Begin Data for this task

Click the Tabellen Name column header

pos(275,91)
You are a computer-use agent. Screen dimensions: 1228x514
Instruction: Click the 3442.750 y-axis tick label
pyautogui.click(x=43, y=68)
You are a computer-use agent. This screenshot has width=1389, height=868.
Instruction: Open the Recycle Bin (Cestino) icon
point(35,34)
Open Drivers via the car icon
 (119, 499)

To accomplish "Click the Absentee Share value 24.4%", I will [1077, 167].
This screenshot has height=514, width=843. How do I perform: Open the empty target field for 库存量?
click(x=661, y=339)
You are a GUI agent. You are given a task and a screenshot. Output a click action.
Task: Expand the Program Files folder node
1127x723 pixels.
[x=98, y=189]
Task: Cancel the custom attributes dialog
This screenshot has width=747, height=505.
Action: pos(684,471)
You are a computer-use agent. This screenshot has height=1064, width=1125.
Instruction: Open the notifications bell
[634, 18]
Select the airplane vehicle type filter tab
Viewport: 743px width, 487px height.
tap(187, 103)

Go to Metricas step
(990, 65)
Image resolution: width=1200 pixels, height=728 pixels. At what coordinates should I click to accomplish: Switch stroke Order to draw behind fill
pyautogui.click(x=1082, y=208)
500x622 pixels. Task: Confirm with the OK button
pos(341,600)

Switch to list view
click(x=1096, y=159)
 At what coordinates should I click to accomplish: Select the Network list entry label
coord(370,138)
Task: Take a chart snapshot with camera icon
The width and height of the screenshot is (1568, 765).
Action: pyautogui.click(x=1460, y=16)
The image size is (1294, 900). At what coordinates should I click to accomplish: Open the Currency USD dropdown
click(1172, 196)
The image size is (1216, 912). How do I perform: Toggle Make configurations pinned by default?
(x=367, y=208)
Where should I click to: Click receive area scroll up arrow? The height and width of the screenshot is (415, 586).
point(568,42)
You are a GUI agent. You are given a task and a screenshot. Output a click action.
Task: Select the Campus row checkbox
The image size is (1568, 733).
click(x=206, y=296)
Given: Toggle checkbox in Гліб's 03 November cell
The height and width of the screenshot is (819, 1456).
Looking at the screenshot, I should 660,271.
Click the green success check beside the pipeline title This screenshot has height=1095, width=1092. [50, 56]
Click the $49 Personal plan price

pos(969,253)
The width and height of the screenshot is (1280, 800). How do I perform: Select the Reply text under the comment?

End Data for this task

◆ **Work required**
Rewrite every line of the records above as a numbered list, leaving out the blank lines.

◆ **Completed task**
1. Click the Tabellen Name column header
2. pos(275,91)
3. You are a computer-use agent. Screen dimensions: 1228x514
4. Instruction: Click the 3442.750 y-axis tick label
5. pyautogui.click(x=43, y=68)
6. You are a computer-use agent. This screenshot has width=1389, height=868.
7. Instruction: Open the Recycle Bin (Cestino) icon
8. point(35,34)
9. Open Drivers via the car icon
10.  (119, 499)
11. To accomplish "Click the Absentee Share value 24.4%", I will [1077, 167].
12. This screenshot has height=514, width=843. How do I perform: Open the empty target field for 库存量?
13. click(x=661, y=339)
14. You are a GUI agent. You are given a task and a screenshot. Output a click action.
15. Task: Expand the Program Files folder node
16. 1127x723 pixels.
17. [x=98, y=189]
18. Task: Cancel the custom attributes dialog
19. This screenshot has width=747, height=505.
20. Action: pos(684,471)
21. You are a computer-use agent. This screenshot has height=1064, width=1125.
22. Instruction: Open the notifications bell
23. [634, 18]
24. Select the airplane vehicle type filter tab
25. Viewport: 743px width, 487px height.
26. tap(187, 103)
27. Go to Metricas step
28. (990, 65)
29. Image resolution: width=1200 pixels, height=728 pixels. At what coordinates should I click to accomplish: Switch stroke Order to draw behind fill
30. pyautogui.click(x=1082, y=208)
31. 500x622 pixels. Task: Confirm with the OK button
32. pos(341,600)
33. Switch to list view
34. click(x=1096, y=159)
35.  At what coordinates should I click to accomplish: Select the Network list entry label
36. coord(370,138)
37. Task: Take a chart snapshot with camera icon
38. The width and height of the screenshot is (1568, 765).
39. Action: pyautogui.click(x=1460, y=16)
40. The image size is (1294, 900). At what coordinates should I click to accomplish: Open the Currency USD dropdown
41. click(1172, 196)
42. The image size is (1216, 912). How do I perform: Toggle Make configurations pinned by default?
43. (x=367, y=208)
44. Where should I click to: Click receive area scroll up arrow? The height and width of the screenshot is (415, 586).
45. point(568,42)
46. You are a GUI agent. You are given a task and a screenshot. Output a click action.
47. Task: Select the Campus row checkbox
48. The image size is (1568, 733).
49. click(x=206, y=296)
50. Given: Toggle checkbox in Гліб's 03 November cell
51. The height and width of the screenshot is (819, 1456).
52. Looking at the screenshot, I should 660,271.
53. Click the green success check beside the pipeline title This screenshot has height=1095, width=1092. [50, 56]
54. Click the $49 Personal plan price
55. pos(969,253)
56. The width and height of the screenshot is (1280, 800). How do I perform: Select the Reply text under the comment?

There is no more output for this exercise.